Golden Sun text compression

Started by Griever, October 28, 2014, 02:39:15 PM

Previous topic - Next topic


Hello, I'm digging into different text compressions and found one in Golden Sun for GBA is quite interesting.
Sure, I know about Labmaster's doc and tool, but unpacking routine was just rewrited atop on asm code, and I'm trying to get the idea of compression.
Here's graph of 1 character decode. That's all pretty complicated but the part I don't understand is this one.
Hard to explain, but I'll try.
The function receives previously decoded char code. Each of this chars has some kind of path in recursive tree (which I wanted to discuss here), so actual source text bitstream just decides either to parse tree one round or emit char.
Before each tree there's codes of characters, which can be put after this previously decoded char. So one tree parse returns offset-back to appropriate character. Source text bitstream just decides if you need to parse one more time and increase this offset-back.
Now for path in tree: if you go right (1), you get out of parsing, if you get left(0), you go into recursive tree, so you'll have to meet more 1s to get out of parsing and so on. At the end of parsing you have to count how much 1's did you get  and that will be offset-back.
Source bitstream can also skip some bits from the beginning of this tree path, so you can set a root in any place of this path, thus changing result offset-back.

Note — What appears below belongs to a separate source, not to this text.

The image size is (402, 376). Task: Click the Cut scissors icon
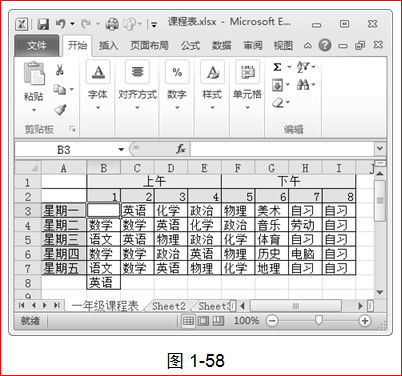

For me all this path in recursive tree storage is overcomplicated and unoptimal (not saying, I don't understand it at all). But I'm sure there should be some simple explanation how this scheme works.
Maybe it's modification of well known algorithms or someone has seen this kind of tree in previous?


Last time I checked Golden Sun used an LZSS derivative, while the second game used Huffman coding. I might be misremembering, though.


Quote from: mziab on October 28, 2014, 04:18:16 PM
Last time I checked Golden Sun used an LZSS derivative, while the second game used Huffman coding.
Yes, LZSS is used by Golden Sun for tileset compression. The algorithm was straight, so I had no problem with it.
This code is surely not a straightforward Huffman. Can anyone, please, take a look at graphs, I've pointed in top message and try to identify compression scheme?


Sorry for necroposting, but I've figured all out once I've constructed tree and tried to crawl in it by hands.
In general, iteration bitstream is a binary tree, serialized in pre-order traversal. Source stream is a plain path in that tree. Whole compression scheme is a Huffman with individual tree for each char.